• ハングルの詩のある風景 : 素月と凧揚げ 第13回

    詩子アナ:漢字に目が行くようにして、実はハングルの影に「独立」という漢字を隠し入れていたとは驚きです。キーとなるハングルに「혼자 섰으면」が挙げられていましたが、こういう意味だったんですね。

    歌樽先生:キーとなるハングルがもう一つありましたね。

    詩子アナ:はい、「네 길거리:四辻」がもう一つのキーとなるハングルでした。

    歌樽先生:何か思い当たることはありませんか。

    詩子アナ:まだ、思い当たるものは何もありませんが、連想力を鍛えなければいけませんね。

    歌樽先生:はい。どんどん鍛えましょう。独立といえば何を連想しますか。

    詩子アナ:誰もすぐに連想できるものではだめですよね。捕まってしまいますから。何かに例えていうとどういった感じですか。

    歌樽先生:例えるのも難しいのですが、敢えて例えれば、霧の中で微かに見える人影を頼りに歩くといった感じでしょうか。

    詩子アナ:微妙ですね。

    歌樽先生:微妙ですが、人影が見えると見えないとでは雲泥の差ですからね。素月はいろんなところに網を張っていますので、そのあたりが分かれば推測ができるのですが。

    詩子アナ:網ですか、ああ、難しや、難しやの世界に入ってきましたね。

    歌樽先生:では、ヒントをだしましょう。

    17問:「네 길거리:四辻」と関連の最も深いものを次の中から選びましょう。

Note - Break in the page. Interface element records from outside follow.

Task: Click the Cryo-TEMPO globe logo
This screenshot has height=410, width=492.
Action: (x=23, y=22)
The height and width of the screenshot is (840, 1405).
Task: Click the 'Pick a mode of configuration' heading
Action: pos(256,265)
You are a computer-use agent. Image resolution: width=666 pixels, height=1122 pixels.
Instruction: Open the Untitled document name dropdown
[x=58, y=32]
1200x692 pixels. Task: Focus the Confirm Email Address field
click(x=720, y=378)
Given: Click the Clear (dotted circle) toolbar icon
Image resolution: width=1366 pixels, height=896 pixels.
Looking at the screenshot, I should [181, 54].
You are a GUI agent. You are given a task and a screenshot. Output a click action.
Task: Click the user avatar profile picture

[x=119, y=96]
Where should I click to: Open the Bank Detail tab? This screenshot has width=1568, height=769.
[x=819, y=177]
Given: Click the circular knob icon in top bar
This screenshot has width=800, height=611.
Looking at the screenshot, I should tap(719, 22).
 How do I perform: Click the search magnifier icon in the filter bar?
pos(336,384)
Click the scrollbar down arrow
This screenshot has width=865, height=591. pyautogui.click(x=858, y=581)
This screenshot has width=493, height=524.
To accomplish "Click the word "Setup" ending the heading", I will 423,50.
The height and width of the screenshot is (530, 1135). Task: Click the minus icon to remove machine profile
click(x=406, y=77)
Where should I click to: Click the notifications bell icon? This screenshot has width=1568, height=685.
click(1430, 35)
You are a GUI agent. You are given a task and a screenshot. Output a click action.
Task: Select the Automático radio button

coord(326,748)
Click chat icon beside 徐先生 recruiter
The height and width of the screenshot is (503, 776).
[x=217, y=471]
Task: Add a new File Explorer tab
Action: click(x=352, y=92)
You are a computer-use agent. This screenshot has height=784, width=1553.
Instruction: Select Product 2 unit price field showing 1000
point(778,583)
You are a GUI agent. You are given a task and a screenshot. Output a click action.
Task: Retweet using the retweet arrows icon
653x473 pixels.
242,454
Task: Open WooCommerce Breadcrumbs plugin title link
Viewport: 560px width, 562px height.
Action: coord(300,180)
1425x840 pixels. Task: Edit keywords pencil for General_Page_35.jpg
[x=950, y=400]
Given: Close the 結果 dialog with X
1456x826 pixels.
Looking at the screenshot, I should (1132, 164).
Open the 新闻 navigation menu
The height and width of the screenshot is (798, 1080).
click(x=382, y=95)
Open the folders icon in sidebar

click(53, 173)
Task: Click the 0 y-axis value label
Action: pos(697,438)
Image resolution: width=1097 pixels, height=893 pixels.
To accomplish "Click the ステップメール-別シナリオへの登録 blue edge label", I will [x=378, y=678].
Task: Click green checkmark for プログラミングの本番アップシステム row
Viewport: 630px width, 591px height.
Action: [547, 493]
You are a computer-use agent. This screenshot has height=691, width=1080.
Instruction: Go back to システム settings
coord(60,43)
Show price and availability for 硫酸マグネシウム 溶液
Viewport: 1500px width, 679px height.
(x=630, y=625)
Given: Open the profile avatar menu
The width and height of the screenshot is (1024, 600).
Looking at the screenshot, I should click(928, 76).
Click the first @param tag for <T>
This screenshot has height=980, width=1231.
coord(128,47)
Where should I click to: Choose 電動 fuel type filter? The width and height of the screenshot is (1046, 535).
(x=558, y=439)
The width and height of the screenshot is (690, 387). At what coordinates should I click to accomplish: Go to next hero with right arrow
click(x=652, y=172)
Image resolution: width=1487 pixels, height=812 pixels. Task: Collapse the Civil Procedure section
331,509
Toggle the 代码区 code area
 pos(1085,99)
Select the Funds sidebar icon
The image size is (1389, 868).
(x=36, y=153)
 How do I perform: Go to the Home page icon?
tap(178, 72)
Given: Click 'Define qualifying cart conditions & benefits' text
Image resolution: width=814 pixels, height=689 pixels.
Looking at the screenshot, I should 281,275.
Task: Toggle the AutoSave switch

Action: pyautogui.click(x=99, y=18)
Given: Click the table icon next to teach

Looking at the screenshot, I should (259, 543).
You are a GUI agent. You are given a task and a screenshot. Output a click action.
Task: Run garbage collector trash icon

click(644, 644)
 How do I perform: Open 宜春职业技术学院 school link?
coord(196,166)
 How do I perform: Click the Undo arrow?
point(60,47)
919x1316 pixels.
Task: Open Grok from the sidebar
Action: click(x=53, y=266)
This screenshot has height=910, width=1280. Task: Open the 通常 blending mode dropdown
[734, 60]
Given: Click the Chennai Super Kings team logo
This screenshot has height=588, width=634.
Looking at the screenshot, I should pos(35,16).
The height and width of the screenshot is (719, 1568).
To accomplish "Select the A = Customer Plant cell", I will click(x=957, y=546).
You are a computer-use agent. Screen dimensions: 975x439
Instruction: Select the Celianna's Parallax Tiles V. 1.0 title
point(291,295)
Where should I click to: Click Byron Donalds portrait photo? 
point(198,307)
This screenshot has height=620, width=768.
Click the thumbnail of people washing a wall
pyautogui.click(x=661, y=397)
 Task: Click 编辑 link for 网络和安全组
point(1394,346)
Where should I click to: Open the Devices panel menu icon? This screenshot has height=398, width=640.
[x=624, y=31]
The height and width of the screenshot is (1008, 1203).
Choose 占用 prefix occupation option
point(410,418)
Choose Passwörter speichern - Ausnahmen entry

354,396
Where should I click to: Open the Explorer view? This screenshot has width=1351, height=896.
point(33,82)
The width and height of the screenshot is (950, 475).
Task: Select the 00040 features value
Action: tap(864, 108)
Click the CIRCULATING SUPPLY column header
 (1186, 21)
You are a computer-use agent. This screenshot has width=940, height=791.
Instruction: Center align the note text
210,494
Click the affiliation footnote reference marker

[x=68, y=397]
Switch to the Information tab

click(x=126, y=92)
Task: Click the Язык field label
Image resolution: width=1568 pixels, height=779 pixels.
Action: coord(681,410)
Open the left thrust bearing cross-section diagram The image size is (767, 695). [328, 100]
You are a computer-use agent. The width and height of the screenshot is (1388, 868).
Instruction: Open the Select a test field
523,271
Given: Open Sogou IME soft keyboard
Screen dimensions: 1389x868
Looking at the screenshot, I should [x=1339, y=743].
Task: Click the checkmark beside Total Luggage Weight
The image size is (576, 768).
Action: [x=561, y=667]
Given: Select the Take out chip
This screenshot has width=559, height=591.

    1) 線    2) 四角 3) 三角 4) 点

    詩子アナ:それは簡単です。「市井」の「井」とも関連があり、これ以外には考えられません。

    17問:2)の四角、です。

    歌樽先生:そうですね。

    18問:では「오후의 네 길거리 해가 들었다」とイメージ的に最も近いのは次のどれですか。

    1) 線と    2) 四角と四角 3)三角と四角 4) 点と四角

    詩子アナ:おおよその見当がついてきましたが、その先がどうなっているのかが気になります。

    歌樽先生:この問題で何か見通しらしきものがついてきたようですね。

    詩子アナ:ハングルに三角があったのですか。

    歌樽先生:昔はありました。今はこの「△(반시옷(半シオッ)」の音が無くなっています。

    詩子アナ:いろんな音があったんですね。「해가 들었다」の「해:太陽」はハングルでは「・」で表していますので、

    18問:答は、4)点と四角、です。サイコロの1のようなイメージです。

    歌樽先生:なるほど。なかなかいいイメージができたようですね。

    詩子アナ:そう褒められても、歯がゆいのですが、このイメージと独立門との関連を連想によって結び付けるという方向がぼんやりと見えてきましたが。

    歌樽先生:では、独立門についての問題を出してみましょう。

    19問:移転前の独立門のあったところには以前別の門がありました。それは何門でしょうか。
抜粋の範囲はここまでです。